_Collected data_
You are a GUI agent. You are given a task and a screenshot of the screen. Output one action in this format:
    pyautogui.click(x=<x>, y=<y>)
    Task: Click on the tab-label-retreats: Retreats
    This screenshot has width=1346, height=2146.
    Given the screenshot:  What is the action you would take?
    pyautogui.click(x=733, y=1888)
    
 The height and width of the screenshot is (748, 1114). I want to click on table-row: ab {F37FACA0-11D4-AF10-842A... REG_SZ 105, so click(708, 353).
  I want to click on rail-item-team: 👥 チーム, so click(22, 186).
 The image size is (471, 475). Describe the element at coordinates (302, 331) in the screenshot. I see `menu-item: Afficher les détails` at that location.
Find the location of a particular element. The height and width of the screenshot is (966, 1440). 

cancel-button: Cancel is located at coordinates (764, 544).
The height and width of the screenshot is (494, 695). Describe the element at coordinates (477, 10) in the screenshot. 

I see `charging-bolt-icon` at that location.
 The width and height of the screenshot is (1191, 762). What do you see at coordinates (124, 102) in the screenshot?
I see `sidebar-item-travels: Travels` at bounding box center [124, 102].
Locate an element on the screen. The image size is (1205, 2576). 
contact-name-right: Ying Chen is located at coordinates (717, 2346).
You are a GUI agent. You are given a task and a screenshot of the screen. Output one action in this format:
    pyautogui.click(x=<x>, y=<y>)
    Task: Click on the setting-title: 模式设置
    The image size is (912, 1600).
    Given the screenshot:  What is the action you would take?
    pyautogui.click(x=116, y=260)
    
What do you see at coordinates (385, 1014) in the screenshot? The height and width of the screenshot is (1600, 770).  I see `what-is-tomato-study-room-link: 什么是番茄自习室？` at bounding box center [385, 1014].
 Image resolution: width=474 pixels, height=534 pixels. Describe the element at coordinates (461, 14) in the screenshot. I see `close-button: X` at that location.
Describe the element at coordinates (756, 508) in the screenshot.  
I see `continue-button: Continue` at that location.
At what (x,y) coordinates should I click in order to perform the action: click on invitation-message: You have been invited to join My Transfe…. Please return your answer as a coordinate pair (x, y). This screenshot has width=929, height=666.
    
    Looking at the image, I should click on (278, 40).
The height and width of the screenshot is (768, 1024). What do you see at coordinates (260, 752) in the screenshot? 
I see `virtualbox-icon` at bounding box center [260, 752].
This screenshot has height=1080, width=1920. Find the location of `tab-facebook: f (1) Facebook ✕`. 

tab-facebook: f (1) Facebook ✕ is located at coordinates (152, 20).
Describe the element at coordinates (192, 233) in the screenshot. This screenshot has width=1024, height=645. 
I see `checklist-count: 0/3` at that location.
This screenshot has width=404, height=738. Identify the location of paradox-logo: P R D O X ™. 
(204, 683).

_Exercise aim_
Count the lines in the items above that contain the string "size" and reply with the number only.

_Solution to the problem_
3